Reopen L&I claim after it closes
These are certain requirements for reopening a claim. They are:
1) There must be an aggravation. This means that a condition in your claim got worse. More explicitly, for physical conditions, there must be objective medical findings. A doctor has to determine that your work injury condition deteriorated. In addition, you must show some medical tests to support the doctor’s opinion.
2) The aggravation requires more medical treatment or justifies higher disability rating.
3) The aggravation occurs between two specific dates. The first date is when the claim closed. It can also be the last date when L&I denied an application for reopening. Then, the second one is the most recent reopening application date.
Reopening due to new medical conditions
Sometimes, L&I can reopen a claim when a doctor finds new conditions. The conditions must relate to the workplace injury or work illness. This is true even if the condition wasn’t known prior to claim closure.

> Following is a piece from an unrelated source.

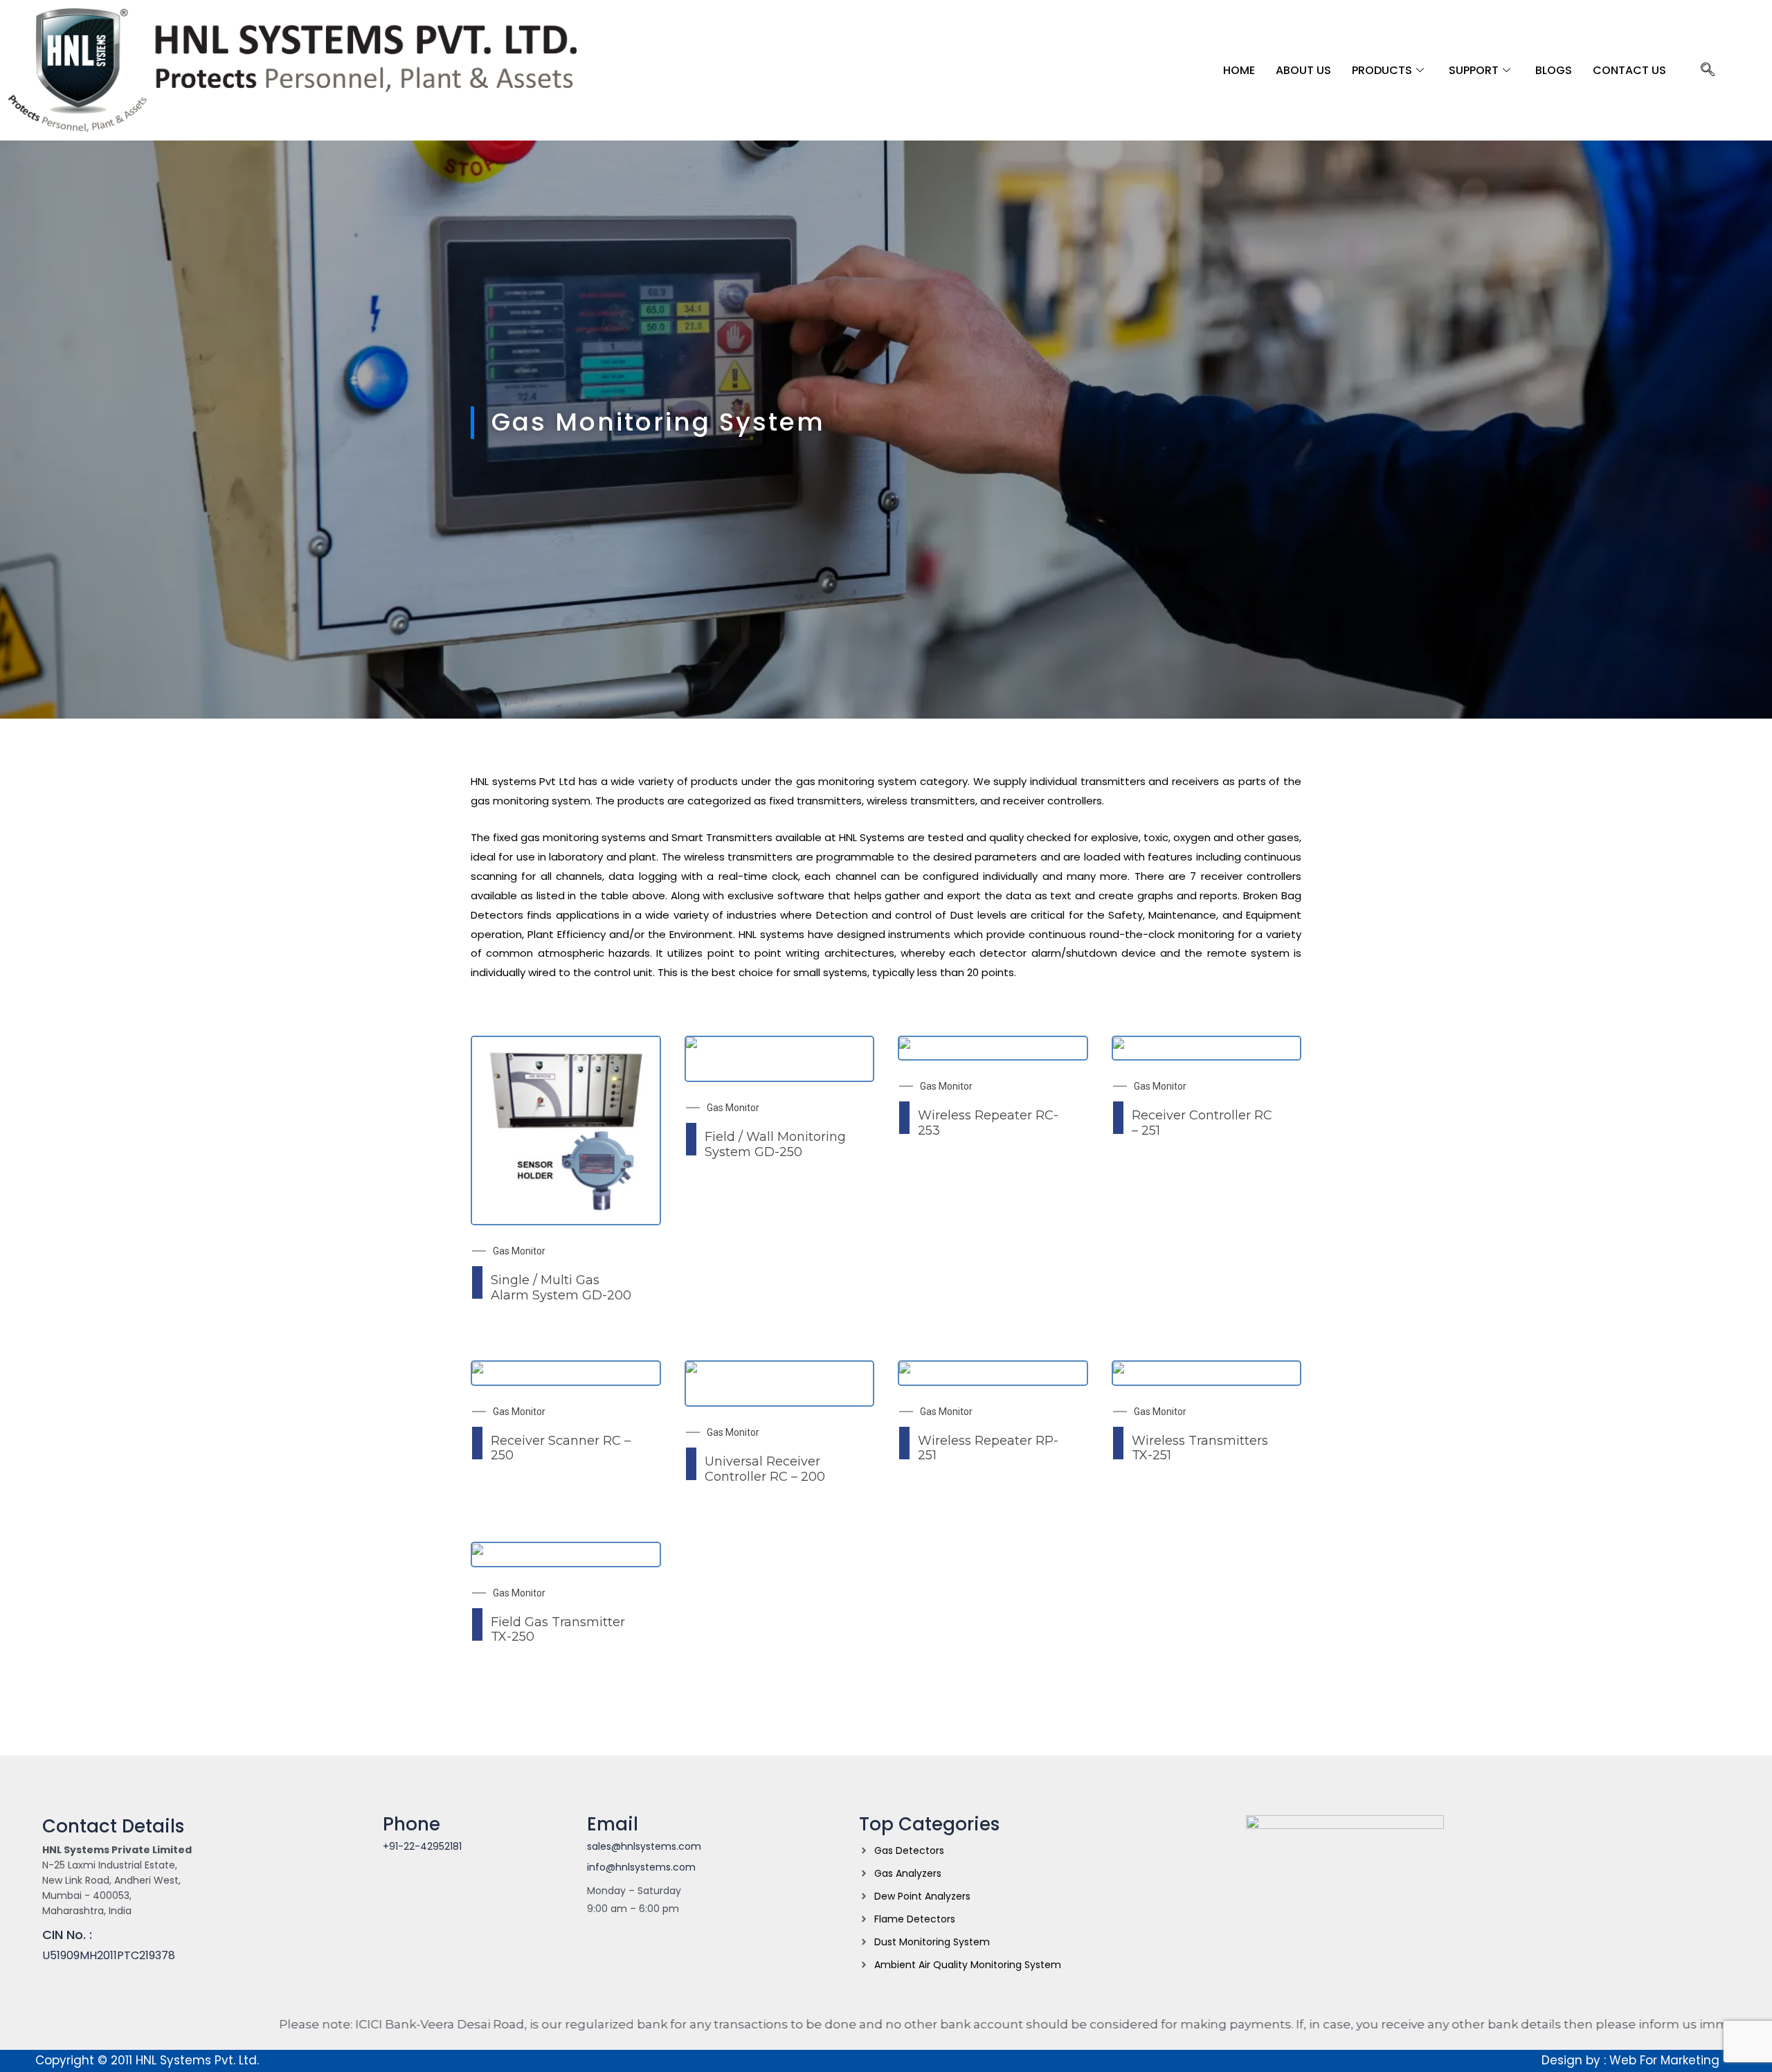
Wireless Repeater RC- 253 (988, 1123)
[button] (1707, 70)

The 7 year L&I claim reopening rule
Many work injury claimants reopen a claim within 7 years of claim closure. If that’s the case, all L&I claim benefits may be available after reopening. This includes medical treatment, time loss compensation, and loss of earning power. On top, it includes increase in PPD, and even L&I pension benefits. But, if you reopen a claim after 7 years, you can only get more treatment. Unless the director of L&I grants you other benefit under their discretion.